Ambition: To build the human capital that is required for Alberta to be home to the most innovative, entrepreneurial, and responsible energy citizens, as described in our 2050 Vision.
There are over 700,000 students in Alberta’s K– 12 schools – and their current energy literacy is alarmingly low. It is essential that they understand the fascinating science – and social science – surrounding current and future energy development and use in this province. The current conversation is positional and often not constructive. How can we help to depolarize the energy conversation, given its importance to our future?
This initiative leverages the EFL’s collective network, knowledge, and credibility to provide recommendations for energy literacy for Alberta’s K – 12 curriculum, building off the work of the Alberta Council for Environmental Education’s (ACEE) Curriculum for a Sustainable Future and “What should Alberta students learn about Energy?”.
ACEE has found some truly remarkable evidence on how to best engage students in learning about – and acting on – climate, through the polling of 500 Alberta youth, and conducting focus groups with over 170 Alberta students. The initiative will communicate ongoing findings to teachers and key decision-makers to advocate for the need to have more climate, energy, and environmental education in Alberta classrooms.
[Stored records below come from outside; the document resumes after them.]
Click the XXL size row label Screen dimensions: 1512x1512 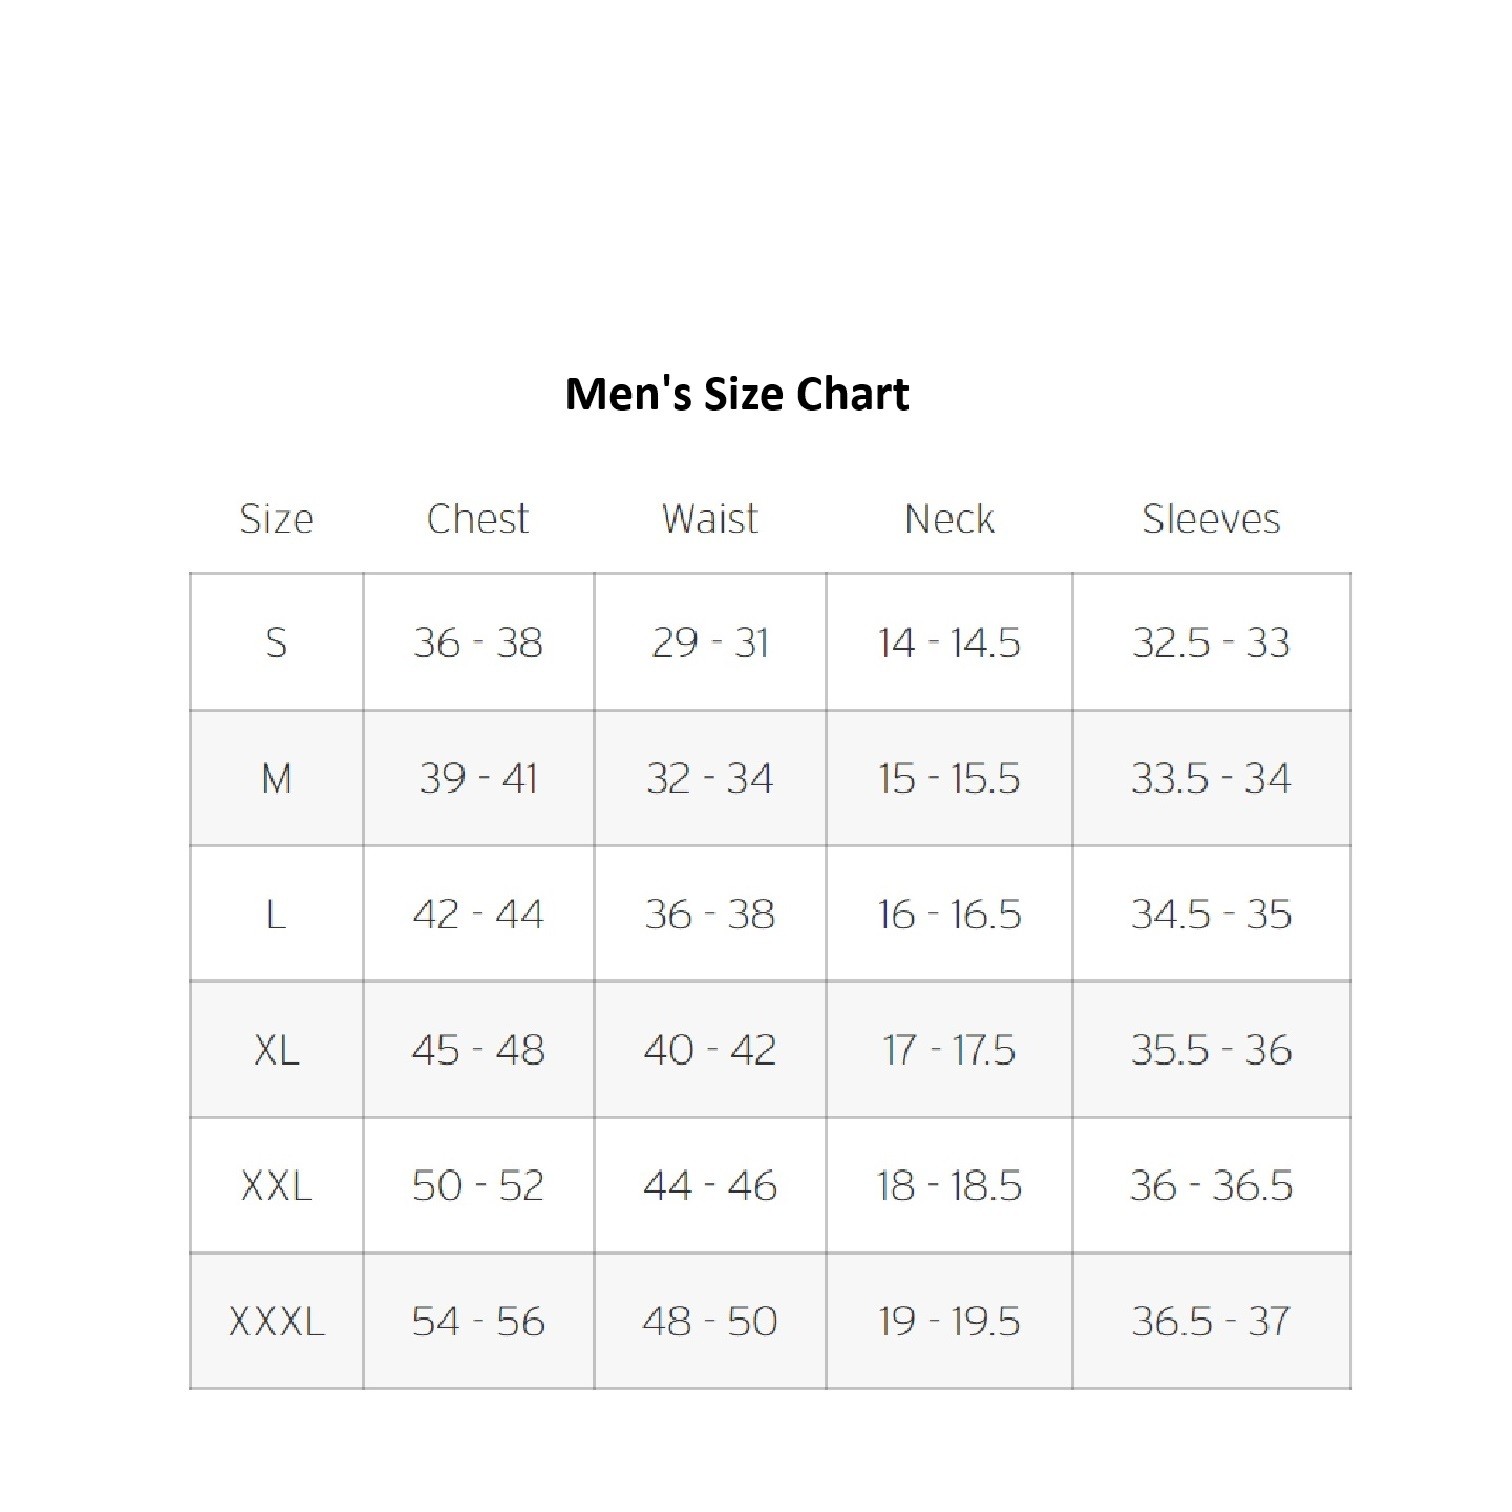[x=276, y=1186]
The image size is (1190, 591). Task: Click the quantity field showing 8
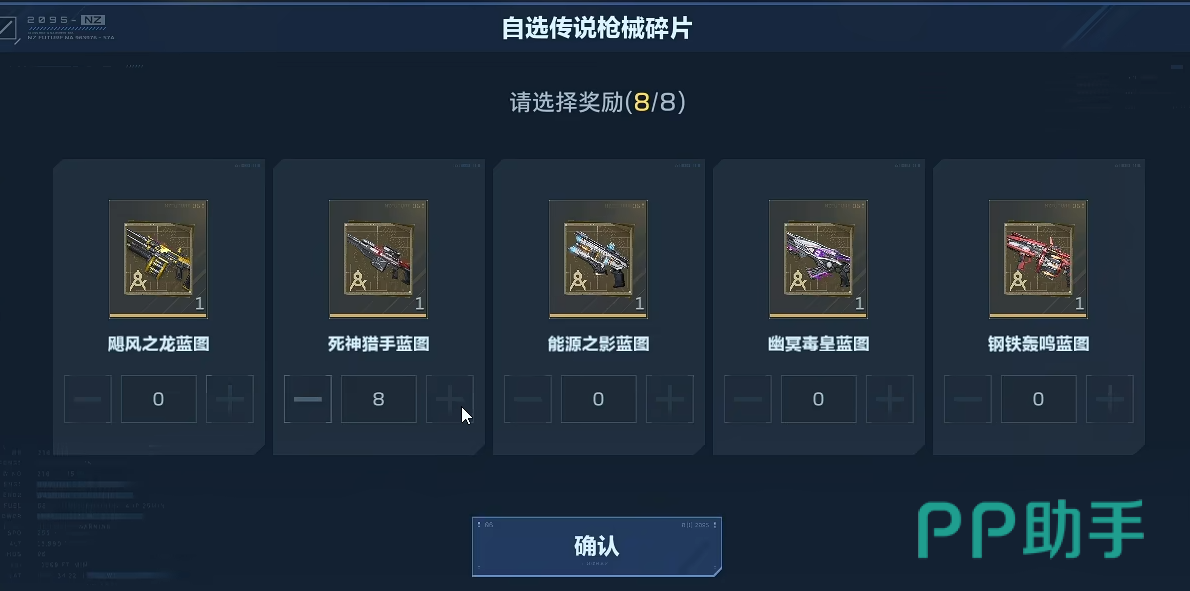tap(379, 399)
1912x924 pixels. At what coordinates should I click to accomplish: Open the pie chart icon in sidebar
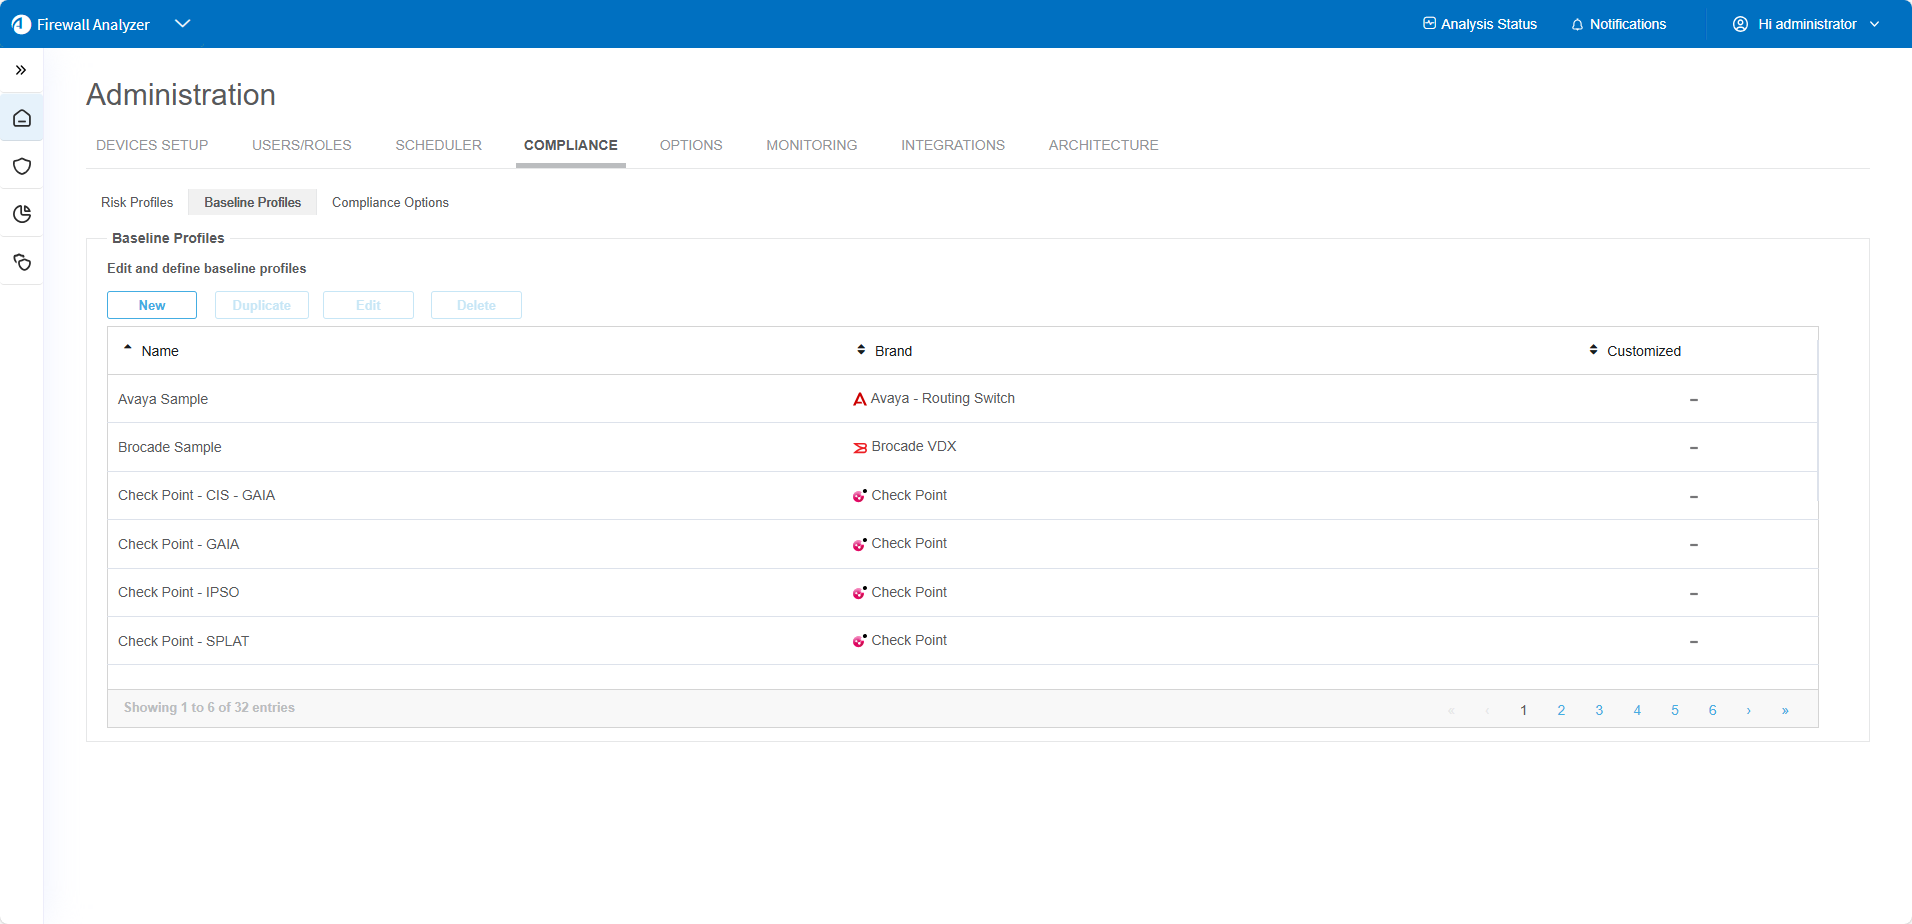(x=22, y=214)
Over the next 3.5 years of its tenure, the new government, through Alberta Education, is poised to deliver new curriculum in ALL core subject areas, from Kindergarten through Grade 12 – and Education Minister Adriana LaGrange has already invited ACEE to work with her staff on this file. We’ll use the following approaches to show curriculum designers how they can create responsible energy citizens and the human capital we’ll need through including key energy, environmental, and climate concepts in new curriculum:
Through this initiative, a group of Lab Fellows will engage with the education community –
including curriculum developers – to…
- Identify the key competencies of energy and environmentally literate students – and translate that into the ‘learning outcomes’ that curriculum designers use. Our focusing question: What should Alberta students learn in order to increase their energy and environmental literacy?’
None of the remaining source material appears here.